Дошла до кровати и принялась доставать из алого рюкзака продолговатые предметы, выкладывая их по всему периметру комнаты. Последним из рюкзака она вынула розовую палку Г-образной формы и переговорное устройство. Поставила его на пол, включила. Так же бесшумно проделала путь до входной двери. Там она вынула из плаща небольшую рацию, и, произнеся в неё заранее приготовленное заклинание, покинула дом.
Женщина не ушла вовсе, а  какое-то время простояла у ворот.

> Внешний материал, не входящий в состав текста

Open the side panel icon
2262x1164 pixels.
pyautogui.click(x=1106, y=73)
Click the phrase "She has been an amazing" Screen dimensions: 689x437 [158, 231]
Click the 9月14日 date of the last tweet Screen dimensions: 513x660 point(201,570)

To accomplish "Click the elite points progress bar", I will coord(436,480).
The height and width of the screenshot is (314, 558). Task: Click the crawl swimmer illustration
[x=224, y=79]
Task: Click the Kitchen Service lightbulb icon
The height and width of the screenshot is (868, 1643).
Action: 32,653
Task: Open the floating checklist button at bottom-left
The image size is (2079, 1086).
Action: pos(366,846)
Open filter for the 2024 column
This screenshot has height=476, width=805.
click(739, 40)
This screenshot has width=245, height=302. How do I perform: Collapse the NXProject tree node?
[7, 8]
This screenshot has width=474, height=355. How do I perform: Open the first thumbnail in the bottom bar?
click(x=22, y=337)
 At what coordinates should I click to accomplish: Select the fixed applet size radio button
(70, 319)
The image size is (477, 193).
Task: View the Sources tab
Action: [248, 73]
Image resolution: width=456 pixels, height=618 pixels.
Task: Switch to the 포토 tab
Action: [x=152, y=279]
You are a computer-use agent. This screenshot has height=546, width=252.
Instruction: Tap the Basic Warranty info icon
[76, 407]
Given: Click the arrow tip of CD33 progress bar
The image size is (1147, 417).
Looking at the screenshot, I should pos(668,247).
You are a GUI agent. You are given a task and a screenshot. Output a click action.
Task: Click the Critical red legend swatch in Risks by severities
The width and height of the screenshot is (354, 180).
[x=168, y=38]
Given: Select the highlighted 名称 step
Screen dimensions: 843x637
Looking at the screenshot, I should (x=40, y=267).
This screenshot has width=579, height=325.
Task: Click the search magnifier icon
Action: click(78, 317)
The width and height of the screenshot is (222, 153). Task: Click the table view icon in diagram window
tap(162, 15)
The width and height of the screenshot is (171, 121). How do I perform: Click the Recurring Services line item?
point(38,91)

Она слышала, как тишина в доме постепенно перерождалась из гробовой в (сперва) крики радости и умиления, а затем и в призывы о помощи, перешедшие вскоре в одну долгую цепь стенаний и плача. Когда женщина добралась до машины, то, словно, обращаясь к кому-то, громко выдохнула:
 – Уф! Кажется, получилось!
– Что было, Жень?  - Поинтересовался другой, сидящий в машине.
      –  Настоящий кошмар! Поехали. Жрать хочу – жуть!